“ABC” and the “alive particle filter” for low count time series (with model selection): seems like there must be some good astronomical applications? quasars? soft gamma ray repeaters?

Through a round-about series of links I ended up reading a recent Xian’s Og post about a paper by one of my former QUT colleagues, Chris Drovandi, and my former supervisor, Tony Pettitt, on a simulation-based methodology for posterior exploration and model choice tailored to the case of low count time series data.  In particular, the models considered have a Markovian structure in discrete time steps, and the specification of low count data is so that we have a non-negligible chance of generating mock data at each time step that matches exactly (or near to, i.e., ABC) the observed data.  One example considered is for a compartmental model of disease outbreak (which piqued my interest in regards to my current malaria modelling work) and another is for an Integer Auto Regressive Moving Average model (IARMA): this latter falling within the class of models now being explored for modelling astronomical time series (e.g. this talk, or this other talk).  The power of the simulation-based approach arises in this context when the process is only partially observed (e.g. some observations are just lower/upper limits or there are gaps in the time series) such exact computation of the likelihood becomes an intractable summation problem.  Instead, the method presented by Drovandi et al. uses the “alive particle filter” strategy to produce an unbiased estimate of the likelihood, which is suitable for both posterior sampling and model choice (e.g. with an RJMCMC setup).  I’m sure there must be some great applications for this method in astronomy … ideas welcome!?

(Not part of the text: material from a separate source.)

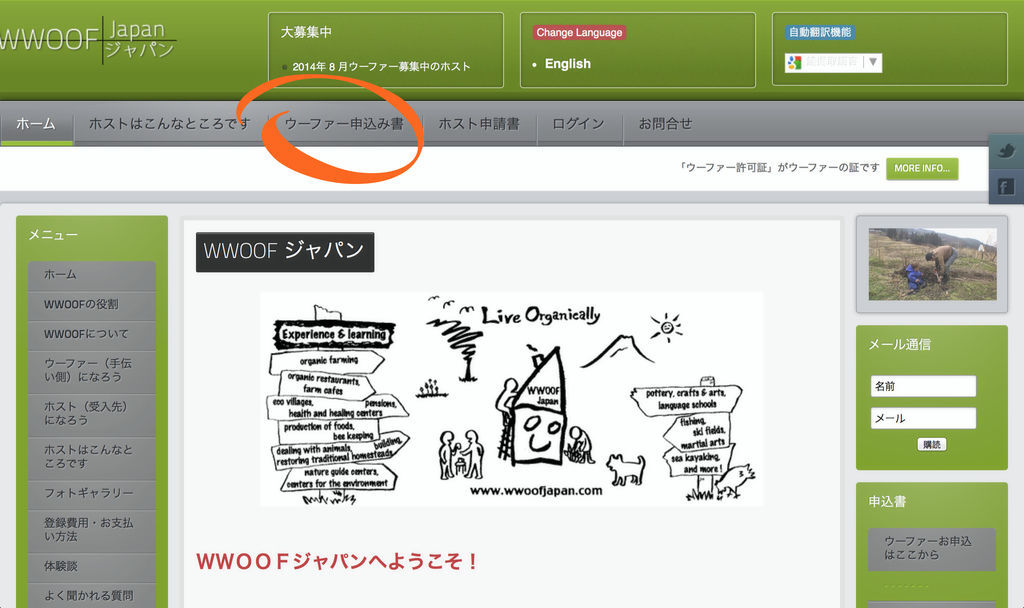Image resolution: width=1024 pixels, height=608 pixels.
Task: Open フォトギャラリー from the sidebar menu
Action: (x=91, y=494)
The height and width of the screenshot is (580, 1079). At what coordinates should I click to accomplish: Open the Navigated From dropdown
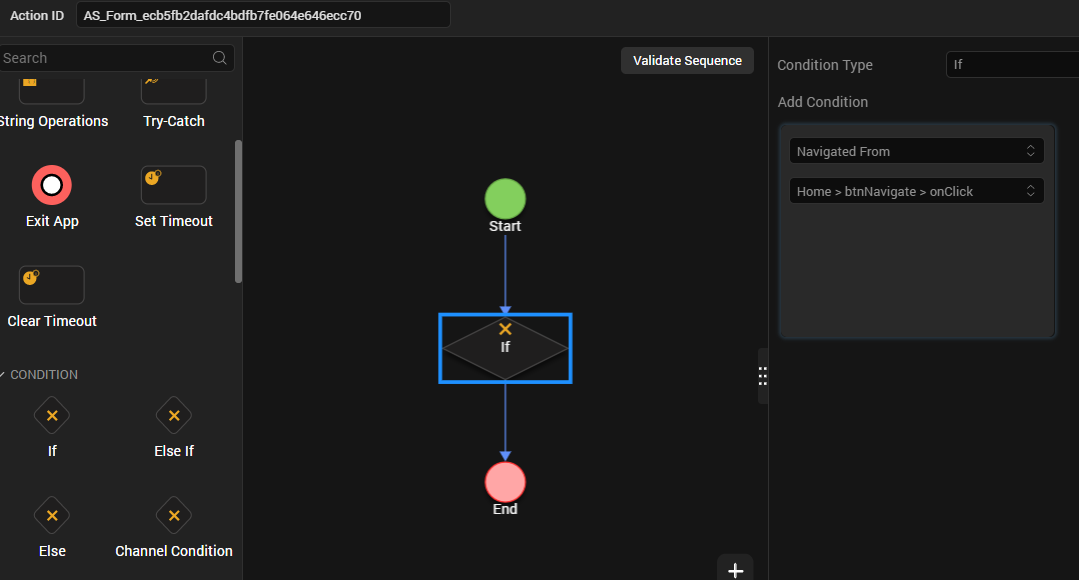917,151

[A side note: the trick of the alive particle filter is to use negative binomial sampling of N+1, rather than N, draws to recover an unbiased likelihood estimate from the acceptance ratio … a trick which I was also playing with (but abandoned) in the context of our Importance Nested Sampling algorithm; rather than stopping with one L > L_target particle I thought we could go for two such particles to produce an unbiased estimate of the ratio between the proposal ellipse and L > L_target volume, but it didn’t really pay off with an improved accuracy in practice.]